### Aim of the task
Your job is to print, exactly, the lines in the data below from the line with "473x374 pixels." through the line with "Filter by 'Незаполненные' status", both included, and to omit any picture.

### Extracted material
== Segment start ==

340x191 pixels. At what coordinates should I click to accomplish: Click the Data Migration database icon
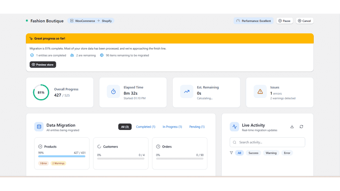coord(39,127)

== Segment end ==
== Segment start ==

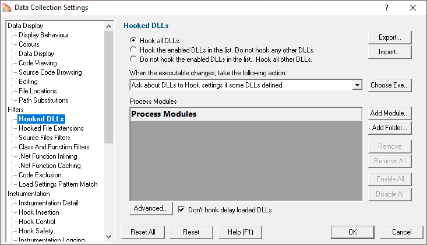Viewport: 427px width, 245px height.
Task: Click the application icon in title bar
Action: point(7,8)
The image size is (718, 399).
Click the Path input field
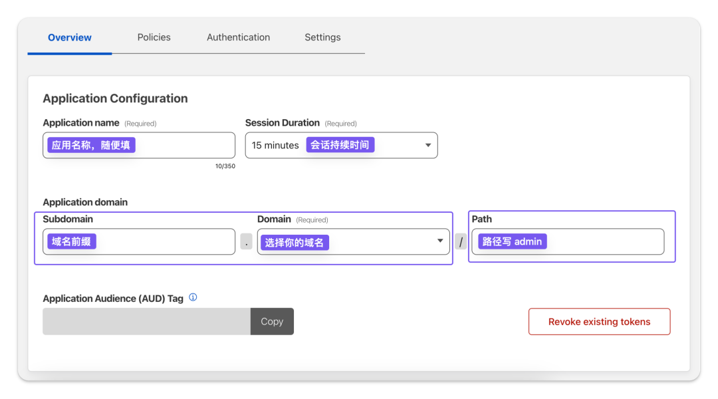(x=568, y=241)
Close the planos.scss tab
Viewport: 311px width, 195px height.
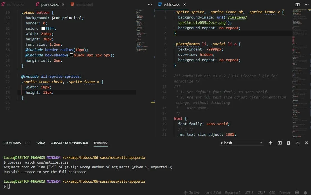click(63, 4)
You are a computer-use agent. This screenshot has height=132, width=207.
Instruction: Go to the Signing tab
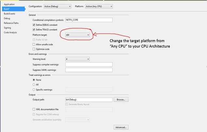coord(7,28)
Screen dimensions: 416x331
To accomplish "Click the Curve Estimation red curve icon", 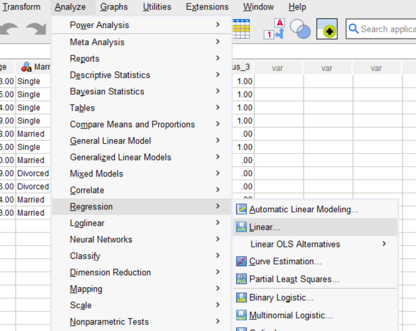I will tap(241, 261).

== Segment end ==
== Segment start ==

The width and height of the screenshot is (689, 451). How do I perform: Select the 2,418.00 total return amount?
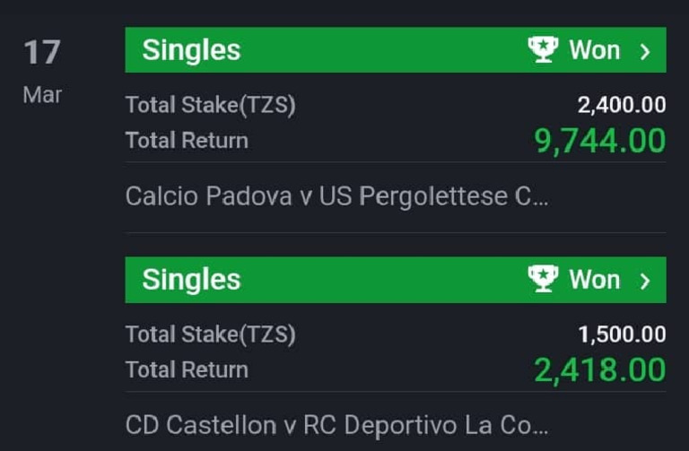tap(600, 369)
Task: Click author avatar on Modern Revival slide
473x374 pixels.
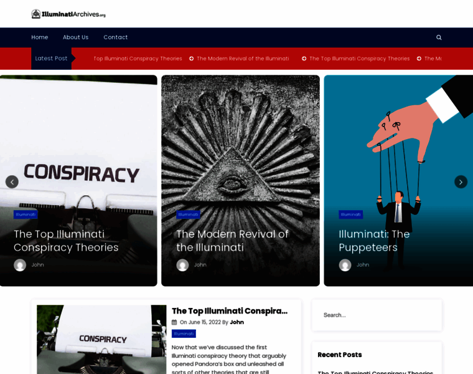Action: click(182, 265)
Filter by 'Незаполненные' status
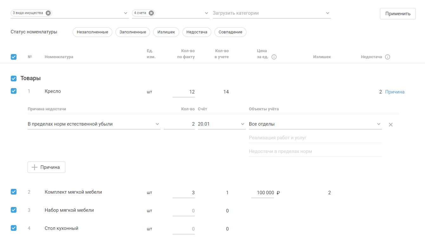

== Segment end ==

### Response to this task
473x374 pixels.
Action: click(182, 265)
Filter by 'Незаполненные' status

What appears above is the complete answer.